Depends what you mean by “outside”, but there’s no reason to presume perceiver and perceived aren’t part of the same deterministic continuum.

Quote
This is the conundrum:
When a reaction occurs in material elements, it will generate other reactions.
These chains of reactions will certainly produce end results, but at no point in the chain of reactions will previous states exist. Awareness of these previous states is needed for conscious perception to occur.  This is essentially the root of the hard problem of consciousness.

No it isn’t - the hard problem of consciousness means something else, and again you’re completely screwing up the relationship between a prior state of events and the memory of it. The sandwich I had for lunch is no longer a sandwich, but I can remember it as a sandwich; the banana a chimp had for lunch is no longer a banana, but the chimp can remember that bananas taste good.

Quote
The only feasible way I envisage for conscious perception to occur is to have a time independent reference from which changes in state over time can be detected.

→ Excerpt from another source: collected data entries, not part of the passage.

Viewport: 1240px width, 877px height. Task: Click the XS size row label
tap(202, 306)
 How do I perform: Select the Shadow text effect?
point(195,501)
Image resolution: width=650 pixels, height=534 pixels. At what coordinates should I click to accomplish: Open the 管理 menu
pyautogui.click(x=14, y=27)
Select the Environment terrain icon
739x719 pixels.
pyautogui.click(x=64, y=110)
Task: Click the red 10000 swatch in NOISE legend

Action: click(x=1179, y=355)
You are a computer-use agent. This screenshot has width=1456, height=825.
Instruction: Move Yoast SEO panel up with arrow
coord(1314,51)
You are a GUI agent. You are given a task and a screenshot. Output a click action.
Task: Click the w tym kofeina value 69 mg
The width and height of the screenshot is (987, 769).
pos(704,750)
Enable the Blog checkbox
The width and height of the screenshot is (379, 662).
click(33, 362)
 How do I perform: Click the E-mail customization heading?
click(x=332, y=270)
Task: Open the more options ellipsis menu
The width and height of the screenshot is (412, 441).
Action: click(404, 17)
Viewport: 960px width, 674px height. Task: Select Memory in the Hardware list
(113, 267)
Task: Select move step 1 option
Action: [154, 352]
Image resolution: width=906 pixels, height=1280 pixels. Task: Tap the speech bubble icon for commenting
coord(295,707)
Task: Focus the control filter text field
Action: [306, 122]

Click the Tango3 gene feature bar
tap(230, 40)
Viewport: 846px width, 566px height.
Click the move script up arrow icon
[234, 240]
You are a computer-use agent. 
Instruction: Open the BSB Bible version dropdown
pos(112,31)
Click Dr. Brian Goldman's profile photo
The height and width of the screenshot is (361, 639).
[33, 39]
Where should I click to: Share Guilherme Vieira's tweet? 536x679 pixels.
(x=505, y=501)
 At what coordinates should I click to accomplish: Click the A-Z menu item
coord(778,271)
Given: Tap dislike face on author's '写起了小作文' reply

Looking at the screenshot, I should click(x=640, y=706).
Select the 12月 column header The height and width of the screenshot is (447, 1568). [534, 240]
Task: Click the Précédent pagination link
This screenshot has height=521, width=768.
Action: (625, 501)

Yes, that probably is the only way you can envisage it – presumably because your incredulity relies on various of the false premises you’ve tried here. Yet again though, that you can’t or won’t understand something that’s explicable with reason and evidence nonetheless just tells us about the limits of your cognitive ability, but not about the truth of the matter.

As you’ve had the argument from personal incredulity fallacy explained to you several times only recently by the way, why have you just collapsed back into it yet again?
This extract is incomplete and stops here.